Sounds in the DSS-1 are categorized into Samples, Multi Sounds, and Systems. A Sample is a sound you record using the synthesizer's input. A System is a collection of up to 32 programs that can be stored and accessed simultaneously for ease of use during live performances. Multi Sounds allow for the combination of several samples, each assigned to specific keys on the keyboard. This configuration enables a layered or split keyboard setup, where different sounds can be played in different sections of the keyboard.
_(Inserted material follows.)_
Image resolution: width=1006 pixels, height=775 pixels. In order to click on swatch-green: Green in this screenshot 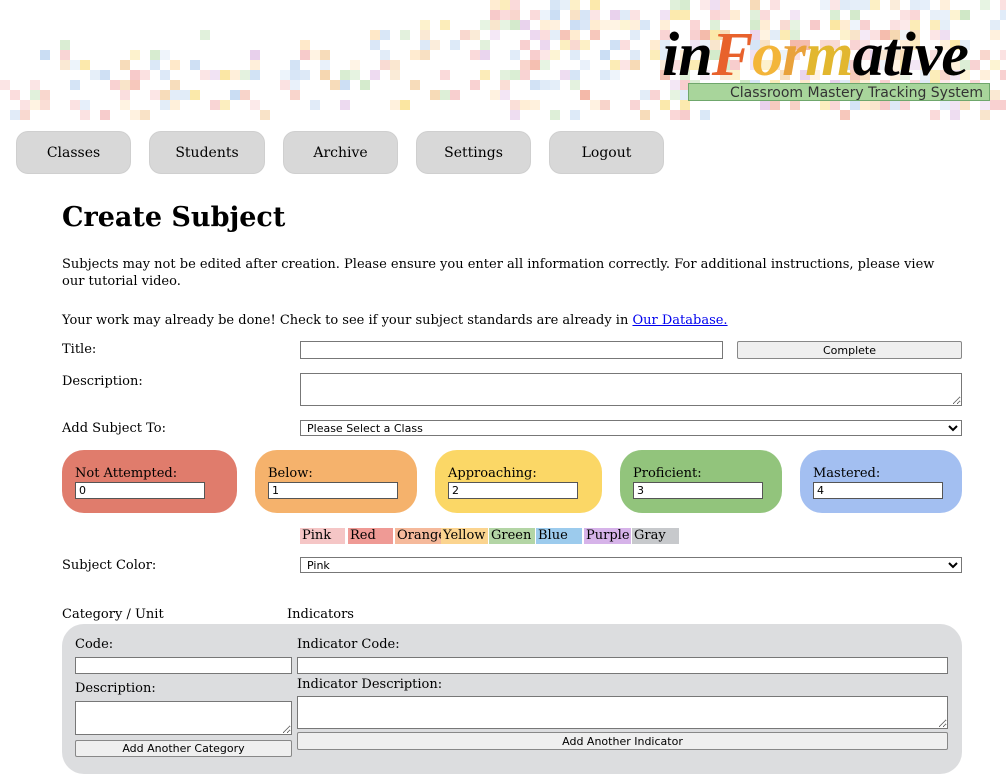, I will do `click(512, 536)`.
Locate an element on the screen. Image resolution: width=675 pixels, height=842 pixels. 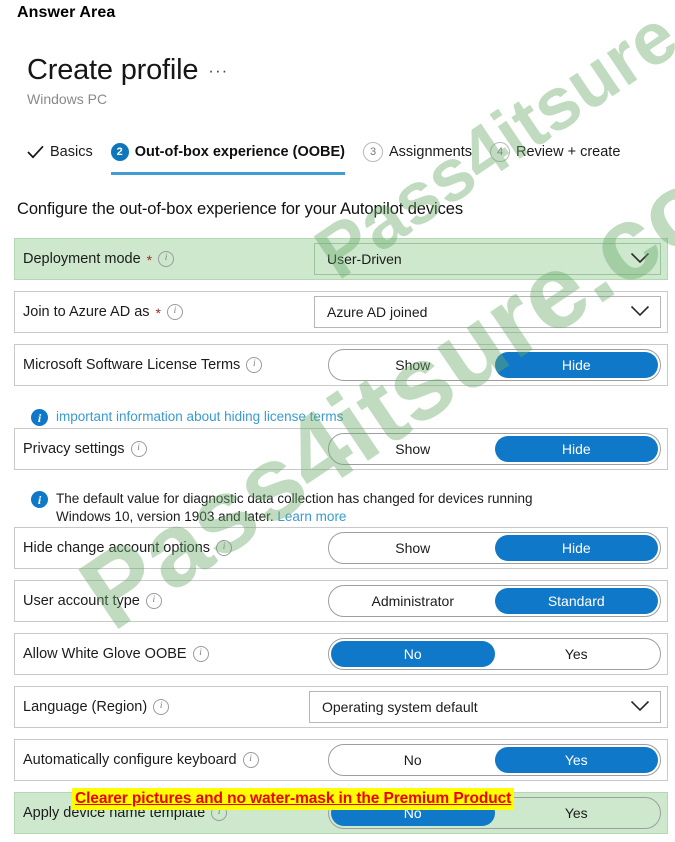
toggle-option-automatically-configure-keyboard-1: Yes is located at coordinates (576, 760).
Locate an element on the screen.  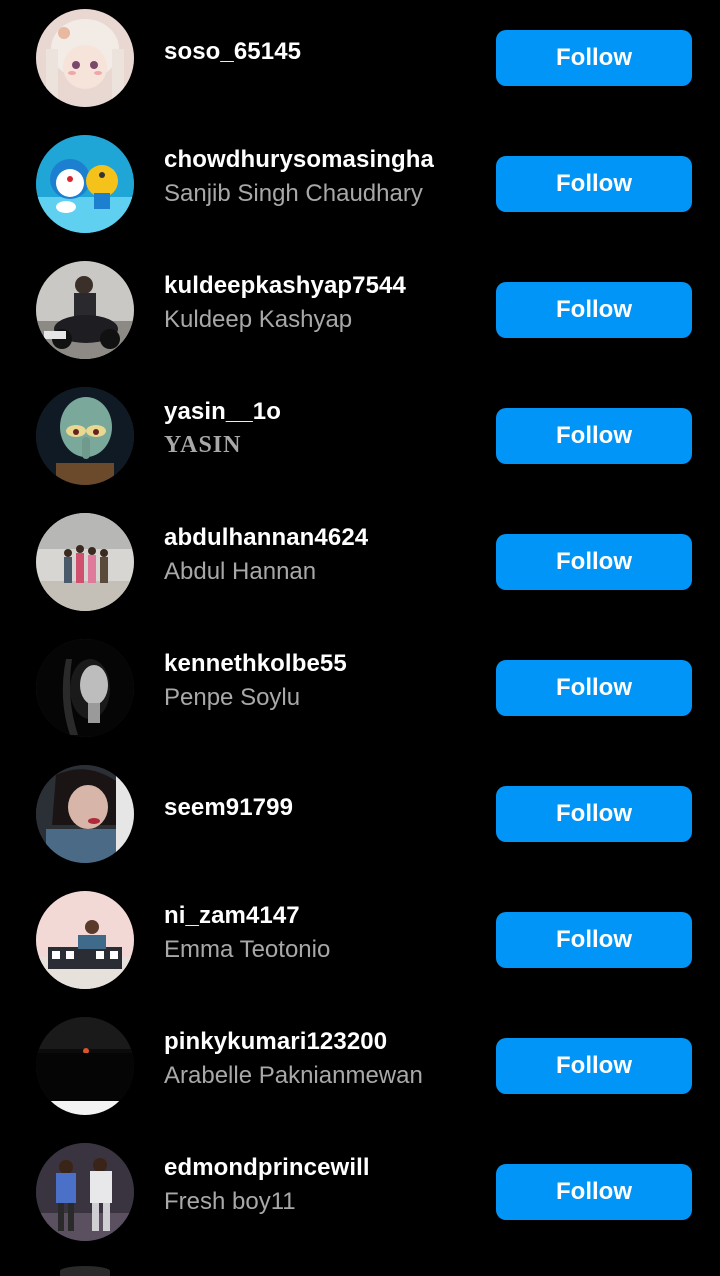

The DSS-1 has its operating system stored on ROM chips, so if you lose your floppy disks you can still boot the system up (unlike the E-mu Emulator, Ensoniq Mirage, and early Roland samplers which required you always have a floppy disk containing the OS). However, each time you boot up the DSS-1 you will not have any sounds available until you load a system into memory from floppy disk. This can usually take anywhere from 20 to 40 seconds, depending on the size and number of multisamples contained in that system. The floppies that the DSS-1 understands are the older DSDD (double-sided double-density) disks that were also used on the Ensoniq Mirage and on early Macintosh computers.

== Korg DSM-1 ==
The Korg DSM-1, released in 1987, is a rack-mounted variant of the DSS-1, boasting a memory capacity of 1Mb—four times greater than its predecessor—and featuring a quicker operating system, a high-density disk drive, individual outputs, and a multitimbral mode. While it doubled the polyphony to 16 notes (which reduces back to eight when layering two voices for performances), it lacks the digital delay lines, the second oscillator (and then oscillator sync) and filter resonance that largely defined the DSS-1's unique sound. Nonetheless, it maintains some compatibility with DSS-1 disks.